Internet tsar to make children's surfing safer
THE Government has appointed a new internet tsar to protect young people against online dangers.
John Laffan is due to take up his role as the director of the Office for Internet Safety (OIS) next month.
Justice Minister Brian Lenihan said that Mr Laffan would help to develop programmes and policies designed to make the internet a safer place.
"He will engage with all stakeholders -- private sector and public authorities -- with the simple message that our young people deserve the best possible protection against the risk of internet exploitation and crime," he said.
The OIS will work in conjunction with the gardai, the computer industry and internet service providers to introduce technology capable of blocking child pornography.
Although it will have no power to fine internet service providers, Mr Lenihan said that he would not hesitate to provide the OIS with "legislative teeth" if necessary.

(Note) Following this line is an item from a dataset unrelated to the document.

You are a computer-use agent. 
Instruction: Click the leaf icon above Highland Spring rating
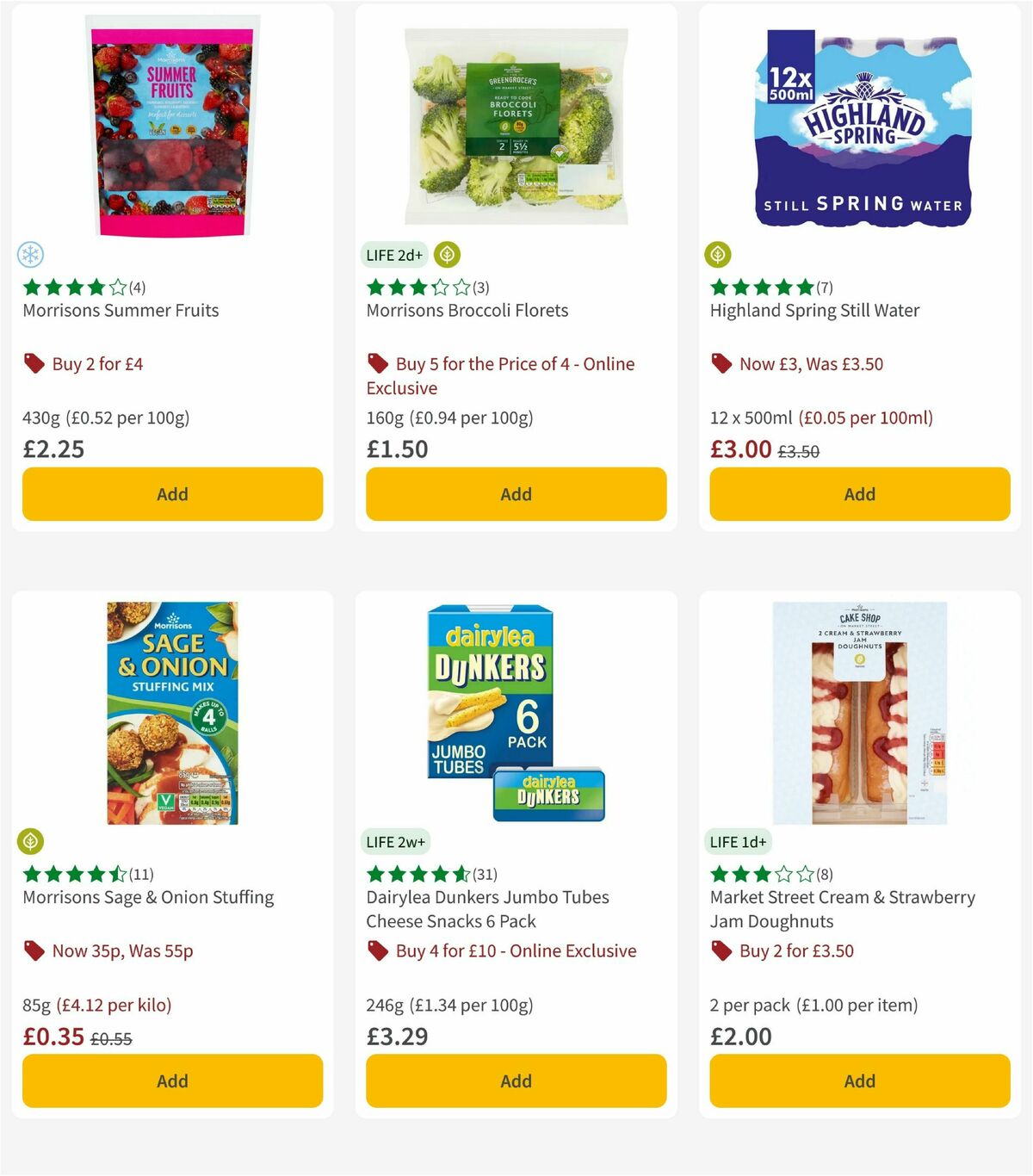click(717, 255)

Mr Lenihan yesterday warned parents to wise up on Bebo, Myspace, Facebook and other social networking websites to help keep their children safe from internet prowlers.

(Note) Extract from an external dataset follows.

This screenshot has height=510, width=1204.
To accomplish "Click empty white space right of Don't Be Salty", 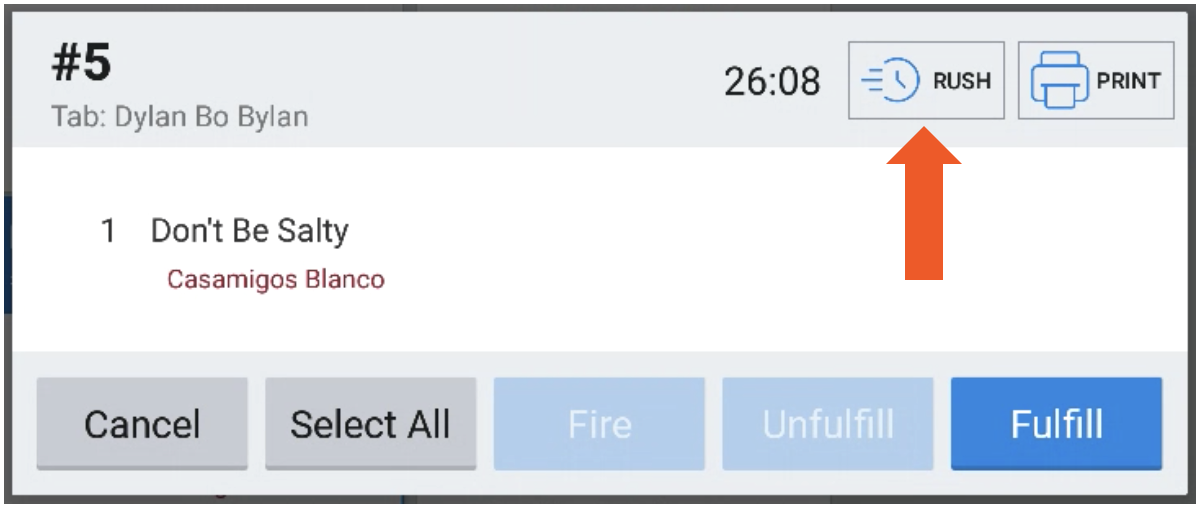I will pos(650,240).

He launched a new guide steering parents through the world of online chatting, pointing out the risks to their children and the precautions they can take.
It advises that while the most famous and popular social networking websites have generally restricted their membership to teenagers and adults, a growing number are being offered to pre-teens.

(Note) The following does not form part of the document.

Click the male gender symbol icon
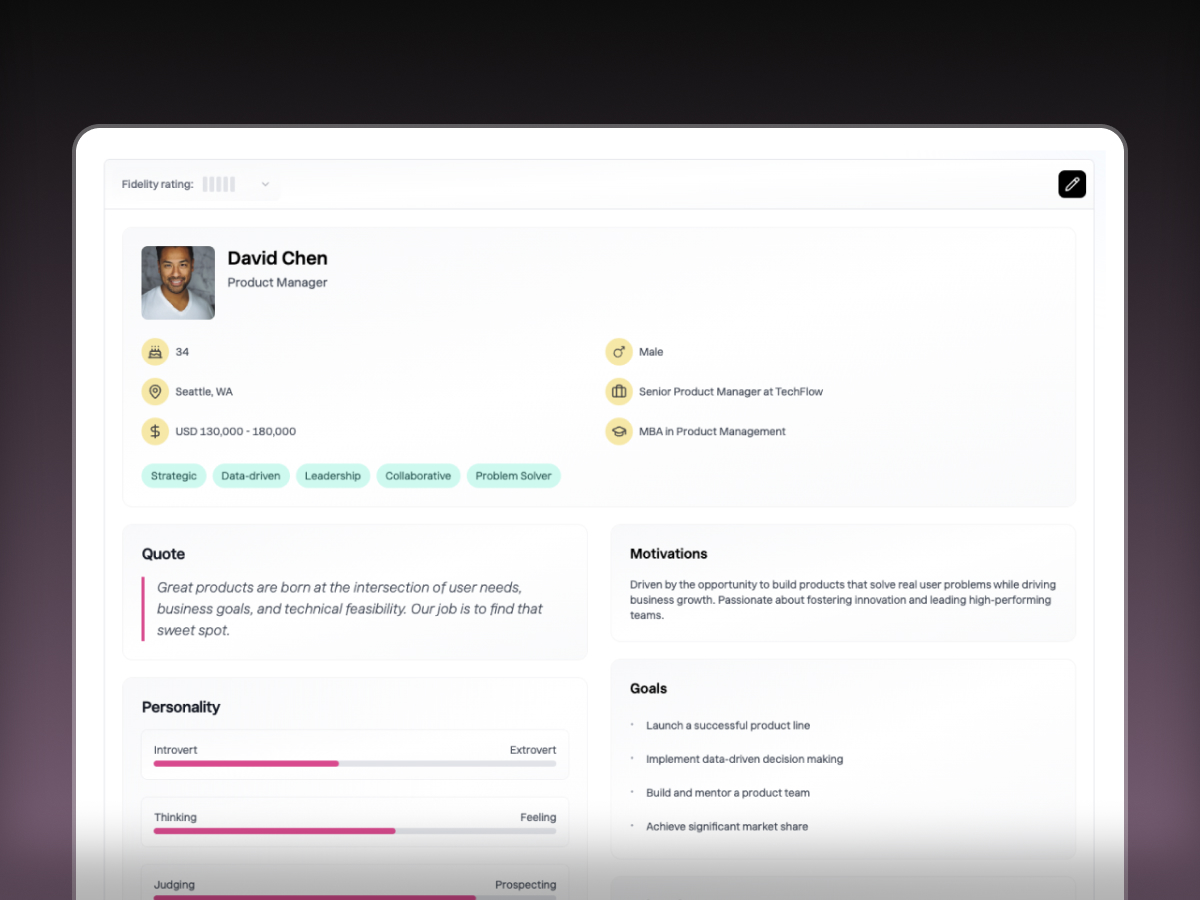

The 'Get with IT' booklet urges parents to register for and use a social-networking site, so that they know how to use a technology that has become an everyday part of teenagers' lives.
"If you don't know how to use the technology yourself, you are in a weak position to safeguard your children online," the book, published by the Internet Advisory Board (IAB), states.
Not having a computer at home should not be regarded as a barrier, and a parents are urged to consult the local library, or use computers in an internet cafe.
"The first step has to be taken not by your children, but by you. The step is to learn because knowledge is the best to look after your children's welfare online," the booklet states.
It recommends reporting suspected illegal content using the confidential www.hotline.ie service, which is operated by the Internet Service Providers' Association of Ireland in partnership with the IAB.
The booklet on social-networking forms part of a wider "Make IT Secure" computer/internet security initiative, launched last week by Communications Minister Eamon Ryan.
Speaking at the launch, Mr Lenihan said social-networking websites provided a new and exciting way to communicate, but there were risks involved which younger teenagers, in particular, might not appreciate.
"It's important for parents to know that social-networking sites, because of their nature, require a certain amount of personal information from members. This "profile" becomes your child's public face online.
"When deciding how much personal information to give out, users may not always exercise the same amount of caution as they would when meeting someone in person.
"For example, you wouldn't give a total stranger you meet in the street your house address or telephone number, so why do it online. Users should always mark their profiles 'private' to ensure they always know who they are communicating with."